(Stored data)
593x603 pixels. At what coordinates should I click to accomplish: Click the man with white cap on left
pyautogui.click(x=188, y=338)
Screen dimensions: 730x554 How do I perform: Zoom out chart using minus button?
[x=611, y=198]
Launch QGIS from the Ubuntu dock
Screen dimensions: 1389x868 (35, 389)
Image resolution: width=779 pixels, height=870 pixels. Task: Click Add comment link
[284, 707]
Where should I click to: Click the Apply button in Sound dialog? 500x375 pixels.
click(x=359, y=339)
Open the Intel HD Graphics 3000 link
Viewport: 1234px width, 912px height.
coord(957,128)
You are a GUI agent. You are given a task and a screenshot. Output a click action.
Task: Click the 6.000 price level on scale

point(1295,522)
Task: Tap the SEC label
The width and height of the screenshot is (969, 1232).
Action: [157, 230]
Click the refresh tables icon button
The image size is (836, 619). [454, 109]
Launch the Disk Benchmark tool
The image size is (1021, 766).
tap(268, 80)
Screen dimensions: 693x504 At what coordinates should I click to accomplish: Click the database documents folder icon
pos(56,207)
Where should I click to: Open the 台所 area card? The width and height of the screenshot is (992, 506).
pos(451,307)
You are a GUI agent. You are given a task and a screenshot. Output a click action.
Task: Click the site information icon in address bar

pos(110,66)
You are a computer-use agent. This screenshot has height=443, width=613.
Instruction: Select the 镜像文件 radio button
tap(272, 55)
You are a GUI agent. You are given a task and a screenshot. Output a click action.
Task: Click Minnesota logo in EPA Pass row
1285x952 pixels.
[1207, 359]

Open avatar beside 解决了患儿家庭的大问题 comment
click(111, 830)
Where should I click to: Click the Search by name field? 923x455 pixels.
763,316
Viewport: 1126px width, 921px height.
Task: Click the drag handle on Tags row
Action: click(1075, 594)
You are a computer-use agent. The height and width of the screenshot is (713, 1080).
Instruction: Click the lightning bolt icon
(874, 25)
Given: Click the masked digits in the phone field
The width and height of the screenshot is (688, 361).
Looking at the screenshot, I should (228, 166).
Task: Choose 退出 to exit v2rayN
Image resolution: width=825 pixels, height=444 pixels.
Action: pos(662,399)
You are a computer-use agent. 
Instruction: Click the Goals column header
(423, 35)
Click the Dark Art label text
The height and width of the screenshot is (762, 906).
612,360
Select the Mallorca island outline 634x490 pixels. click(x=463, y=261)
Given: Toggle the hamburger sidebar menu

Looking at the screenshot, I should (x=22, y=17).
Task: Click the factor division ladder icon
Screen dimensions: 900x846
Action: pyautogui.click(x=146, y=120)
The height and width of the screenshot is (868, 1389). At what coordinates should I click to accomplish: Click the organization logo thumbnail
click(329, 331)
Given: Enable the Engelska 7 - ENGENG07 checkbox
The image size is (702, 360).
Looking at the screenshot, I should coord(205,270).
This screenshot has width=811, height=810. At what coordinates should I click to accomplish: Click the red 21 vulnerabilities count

== Exercise ==
Give only the number of lines in the data that hold the word "computer".

== Result of this exercise ==
3